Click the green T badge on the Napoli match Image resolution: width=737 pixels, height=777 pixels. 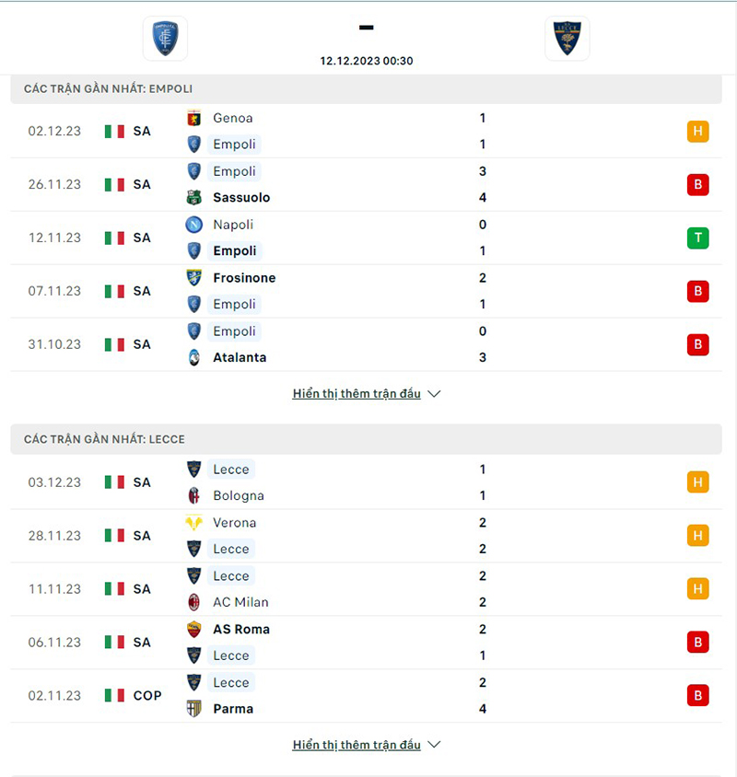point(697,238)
════════
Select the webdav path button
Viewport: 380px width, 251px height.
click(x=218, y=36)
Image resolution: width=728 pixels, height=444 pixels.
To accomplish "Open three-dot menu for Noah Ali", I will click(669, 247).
════════
What is asked: Please give the entries again, starting with the line containing "Select the webdav path button" and going on through the line containing "will click(669, 247).", and change "Viewport" to "Window" while keeping everything else the same.

Finished answer:
Select the webdav path button
Window: 380px width, 251px height.
click(x=218, y=36)
Image resolution: width=728 pixels, height=444 pixels.
To accomplish "Open three-dot menu for Noah Ali", I will click(669, 247).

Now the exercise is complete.